§ RAW DATA
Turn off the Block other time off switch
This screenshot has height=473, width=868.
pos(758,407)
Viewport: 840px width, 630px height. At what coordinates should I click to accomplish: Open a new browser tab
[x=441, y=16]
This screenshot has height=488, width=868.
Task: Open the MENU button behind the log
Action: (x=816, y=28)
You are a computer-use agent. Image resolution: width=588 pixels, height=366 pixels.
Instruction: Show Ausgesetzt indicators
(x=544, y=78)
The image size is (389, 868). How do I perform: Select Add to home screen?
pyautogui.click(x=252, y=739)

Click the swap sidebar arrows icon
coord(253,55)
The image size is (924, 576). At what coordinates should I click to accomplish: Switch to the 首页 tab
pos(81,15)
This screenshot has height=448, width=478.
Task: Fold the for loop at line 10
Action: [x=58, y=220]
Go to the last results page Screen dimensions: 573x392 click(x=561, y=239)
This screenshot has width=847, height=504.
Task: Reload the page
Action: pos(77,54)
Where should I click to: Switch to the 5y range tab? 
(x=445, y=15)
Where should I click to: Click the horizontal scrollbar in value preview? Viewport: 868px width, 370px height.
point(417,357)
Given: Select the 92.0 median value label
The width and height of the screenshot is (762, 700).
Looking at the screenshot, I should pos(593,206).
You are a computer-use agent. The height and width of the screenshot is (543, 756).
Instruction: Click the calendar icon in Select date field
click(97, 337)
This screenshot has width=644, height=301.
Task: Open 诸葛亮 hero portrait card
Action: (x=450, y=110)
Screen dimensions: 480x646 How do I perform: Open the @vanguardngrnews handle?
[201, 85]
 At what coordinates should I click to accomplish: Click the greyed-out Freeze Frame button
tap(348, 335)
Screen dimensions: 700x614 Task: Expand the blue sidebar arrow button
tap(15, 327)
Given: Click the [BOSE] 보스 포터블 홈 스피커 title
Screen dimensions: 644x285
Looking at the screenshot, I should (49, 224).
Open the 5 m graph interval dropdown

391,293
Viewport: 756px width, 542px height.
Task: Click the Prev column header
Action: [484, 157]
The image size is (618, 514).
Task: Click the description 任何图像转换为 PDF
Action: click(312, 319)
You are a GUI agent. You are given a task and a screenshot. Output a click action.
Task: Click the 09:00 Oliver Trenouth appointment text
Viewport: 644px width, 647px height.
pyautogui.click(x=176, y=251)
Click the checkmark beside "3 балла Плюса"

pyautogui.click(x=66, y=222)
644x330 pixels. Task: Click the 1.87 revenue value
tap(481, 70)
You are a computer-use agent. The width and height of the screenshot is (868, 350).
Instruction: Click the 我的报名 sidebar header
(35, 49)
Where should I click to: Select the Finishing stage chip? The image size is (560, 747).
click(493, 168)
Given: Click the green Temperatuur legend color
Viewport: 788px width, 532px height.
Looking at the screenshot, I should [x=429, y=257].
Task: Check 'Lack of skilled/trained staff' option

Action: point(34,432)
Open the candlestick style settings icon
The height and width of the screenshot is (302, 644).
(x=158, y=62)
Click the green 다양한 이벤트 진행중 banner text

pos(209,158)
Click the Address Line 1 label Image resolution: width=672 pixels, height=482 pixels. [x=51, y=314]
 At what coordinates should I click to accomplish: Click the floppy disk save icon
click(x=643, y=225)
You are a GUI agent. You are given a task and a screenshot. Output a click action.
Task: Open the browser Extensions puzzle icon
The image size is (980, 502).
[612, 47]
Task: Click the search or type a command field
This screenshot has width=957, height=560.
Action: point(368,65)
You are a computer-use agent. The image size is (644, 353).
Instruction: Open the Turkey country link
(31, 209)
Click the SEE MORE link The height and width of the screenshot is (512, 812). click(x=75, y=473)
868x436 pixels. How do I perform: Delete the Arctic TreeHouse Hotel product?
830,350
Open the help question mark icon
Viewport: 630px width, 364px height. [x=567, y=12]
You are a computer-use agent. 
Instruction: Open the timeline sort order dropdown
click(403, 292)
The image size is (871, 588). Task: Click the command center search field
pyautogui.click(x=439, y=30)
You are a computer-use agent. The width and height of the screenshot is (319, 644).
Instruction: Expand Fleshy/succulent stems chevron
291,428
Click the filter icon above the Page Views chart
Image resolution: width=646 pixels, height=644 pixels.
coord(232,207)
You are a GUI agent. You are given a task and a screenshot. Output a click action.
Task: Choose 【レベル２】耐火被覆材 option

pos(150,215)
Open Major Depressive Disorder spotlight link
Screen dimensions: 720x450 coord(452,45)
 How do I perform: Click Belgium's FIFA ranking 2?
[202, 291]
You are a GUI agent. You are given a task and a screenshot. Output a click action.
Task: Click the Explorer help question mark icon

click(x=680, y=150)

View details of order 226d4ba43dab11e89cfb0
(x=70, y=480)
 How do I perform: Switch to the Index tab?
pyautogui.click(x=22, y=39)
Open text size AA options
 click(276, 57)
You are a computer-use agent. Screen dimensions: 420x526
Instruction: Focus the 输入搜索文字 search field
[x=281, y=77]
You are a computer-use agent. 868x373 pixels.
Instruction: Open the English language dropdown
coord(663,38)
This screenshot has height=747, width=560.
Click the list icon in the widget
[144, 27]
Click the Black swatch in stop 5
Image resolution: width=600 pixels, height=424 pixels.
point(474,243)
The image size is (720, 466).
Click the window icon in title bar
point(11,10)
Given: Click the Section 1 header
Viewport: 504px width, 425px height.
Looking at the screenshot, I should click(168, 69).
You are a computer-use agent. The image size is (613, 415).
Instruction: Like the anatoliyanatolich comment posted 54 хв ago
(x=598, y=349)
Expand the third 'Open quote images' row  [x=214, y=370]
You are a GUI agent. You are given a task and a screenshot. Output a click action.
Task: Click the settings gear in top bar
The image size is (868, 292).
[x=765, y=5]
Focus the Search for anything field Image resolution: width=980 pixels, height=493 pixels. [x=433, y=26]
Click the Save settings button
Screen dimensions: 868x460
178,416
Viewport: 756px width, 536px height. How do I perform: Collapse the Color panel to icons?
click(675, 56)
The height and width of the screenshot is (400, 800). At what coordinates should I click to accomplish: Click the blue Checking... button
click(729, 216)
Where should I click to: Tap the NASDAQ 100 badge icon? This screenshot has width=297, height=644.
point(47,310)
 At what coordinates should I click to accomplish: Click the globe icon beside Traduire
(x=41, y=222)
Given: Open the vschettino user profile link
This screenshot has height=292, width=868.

§ ACTION ITEM
Please reproduce every record shown above, exactly as written.

§ EXERCISE OUTPUT
Turn off the Block other time off switch
This screenshot has height=473, width=868.
pos(758,407)
Viewport: 840px width, 630px height. At what coordinates should I click to accomplish: Open a new browser tab
[x=441, y=16]
This screenshot has height=488, width=868.
Task: Open the MENU button behind the log
Action: (x=816, y=28)
You are a computer-use agent. Image resolution: width=588 pixels, height=366 pixels.
Instruction: Show Ausgesetzt indicators
(x=544, y=78)
The image size is (389, 868). How do I perform: Select Add to home screen?
pyautogui.click(x=252, y=739)

Click the swap sidebar arrows icon
coord(253,55)
The image size is (924, 576). At what coordinates should I click to accomplish: Switch to the 首页 tab
pos(81,15)
This screenshot has height=448, width=478.
Task: Fold the for loop at line 10
Action: [x=58, y=220]
Go to the last results page Screen dimensions: 573x392 click(x=561, y=239)
This screenshot has width=847, height=504.
Task: Reload the page
Action: pos(77,54)
Where should I click to: Switch to the 5y range tab? 
(x=445, y=15)
Where should I click to: Click the horizontal scrollbar in value preview? Viewport: 868px width, 370px height.
point(417,357)
Given: Select the 92.0 median value label
The width and height of the screenshot is (762, 700).
Looking at the screenshot, I should pos(593,206).
You are a computer-use agent. The height and width of the screenshot is (543, 756).
Instruction: Click the calendar icon in Select date field
click(97, 337)
This screenshot has width=644, height=301.
Task: Open 诸葛亮 hero portrait card
Action: (x=450, y=110)
Screen dimensions: 480x646 How do I perform: Open the @vanguardngrnews handle?
[201, 85]
 At what coordinates should I click to accomplish: Click the greyed-out Freeze Frame button
tap(348, 335)
Screen dimensions: 700x614 Task: Expand the blue sidebar arrow button
tap(15, 327)
Given: Click the [BOSE] 보스 포터블 홈 스피커 title
Screen dimensions: 644x285
Looking at the screenshot, I should (49, 224).
Open the 5 m graph interval dropdown

391,293
Viewport: 756px width, 542px height.
Task: Click the Prev column header
Action: [484, 157]
The image size is (618, 514).
Task: Click the description 任何图像转换为 PDF
Action: click(312, 319)
You are a GUI agent. You are given a task and a screenshot. Output a click action.
Task: Click the 09:00 Oliver Trenouth appointment text
Viewport: 644px width, 647px height.
pyautogui.click(x=176, y=251)
Click the checkmark beside "3 балла Плюса"

pyautogui.click(x=66, y=222)
644x330 pixels. Task: Click the 1.87 revenue value
tap(481, 70)
You are a computer-use agent. The width and height of the screenshot is (868, 350).
Instruction: Click the 我的报名 sidebar header
(35, 49)
Where should I click to: Select the Finishing stage chip? The image size is (560, 747).
click(493, 168)
Given: Click the green Temperatuur legend color
Viewport: 788px width, 532px height.
Looking at the screenshot, I should [x=429, y=257].
Task: Check 'Lack of skilled/trained staff' option

Action: point(34,432)
Open the candlestick style settings icon
The height and width of the screenshot is (302, 644).
(x=158, y=62)
Click the green 다양한 이벤트 진행중 banner text

pos(209,158)
Click the Address Line 1 label Image resolution: width=672 pixels, height=482 pixels. [x=51, y=314]
 At what coordinates should I click to accomplish: Click the floppy disk save icon
click(x=643, y=225)
You are a GUI agent. You are given a task and a screenshot. Output a click action.
Task: Open the browser Extensions puzzle icon
The image size is (980, 502).
[612, 47]
Task: Click the search or type a command field
This screenshot has width=957, height=560.
Action: point(368,65)
You are a computer-use agent. The image size is (644, 353).
Instruction: Open the Turkey country link
(31, 209)
Click the SEE MORE link The height and width of the screenshot is (512, 812). click(x=75, y=473)
868x436 pixels. How do I perform: Delete the Arctic TreeHouse Hotel product?
830,350
Open the help question mark icon
Viewport: 630px width, 364px height. [x=567, y=12]
You are a computer-use agent. 
Instruction: Open the timeline sort order dropdown
click(403, 292)
The image size is (871, 588). Task: Click the command center search field
pyautogui.click(x=439, y=30)
You are a computer-use agent. The width and height of the screenshot is (319, 644).
Instruction: Expand Fleshy/succulent stems chevron
291,428
Click the filter icon above the Page Views chart
Image resolution: width=646 pixels, height=644 pixels.
coord(232,207)
You are a GUI agent. You are given a task and a screenshot. Output a click action.
Task: Choose 【レベル２】耐火被覆材 option

pos(150,215)
Open Major Depressive Disorder spotlight link
Screen dimensions: 720x450 coord(452,45)
 How do I perform: Click Belgium's FIFA ranking 2?
[202, 291]
You are a GUI agent. You are given a task and a screenshot. Output a click action.
Task: Click the Explorer help question mark icon

click(x=680, y=150)

View details of order 226d4ba43dab11e89cfb0
(x=70, y=480)
 How do I perform: Switch to the Index tab?
pyautogui.click(x=22, y=39)
Open text size AA options
 click(276, 57)
You are a computer-use agent. Screen dimensions: 420x526
Instruction: Focus the 输入搜索文字 search field
[x=281, y=77]
You are a computer-use agent. 868x373 pixels.
Instruction: Open the English language dropdown
coord(663,38)
This screenshot has height=747, width=560.
Click the list icon in the widget
[144, 27]
Click the Black swatch in stop 5
Image resolution: width=600 pixels, height=424 pixels.
point(474,243)
The image size is (720, 466).
Click the window icon in title bar
point(11,10)
Given: Click the Section 1 header
Viewport: 504px width, 425px height.
Looking at the screenshot, I should click(168, 69).
You are a computer-use agent. The image size is (613, 415).
Instruction: Like the anatoliyanatolich comment posted 54 хв ago
(x=598, y=349)
Expand the third 'Open quote images' row  [x=214, y=370]
You are a GUI agent. You are given a task and a screenshot. Output a click action.
Task: Click the settings gear in top bar
The image size is (868, 292).
[x=765, y=5]
Focus the Search for anything field Image resolution: width=980 pixels, height=493 pixels. [x=433, y=26]
Click the Save settings button
Screen dimensions: 868x460
178,416
Viewport: 756px width, 536px height. How do I perform: Collapse the Color panel to icons?
click(675, 56)
The height and width of the screenshot is (400, 800). At what coordinates should I click to accomplish: Click the blue Checking... button
click(729, 216)
Where should I click to: Tap the NASDAQ 100 badge icon? This screenshot has width=297, height=644.
point(47,310)
 At what coordinates should I click to accomplish: Click the globe icon beside Traduire
(x=41, y=222)
Given: Open the vschettino user profile link
This screenshot has height=292, width=868.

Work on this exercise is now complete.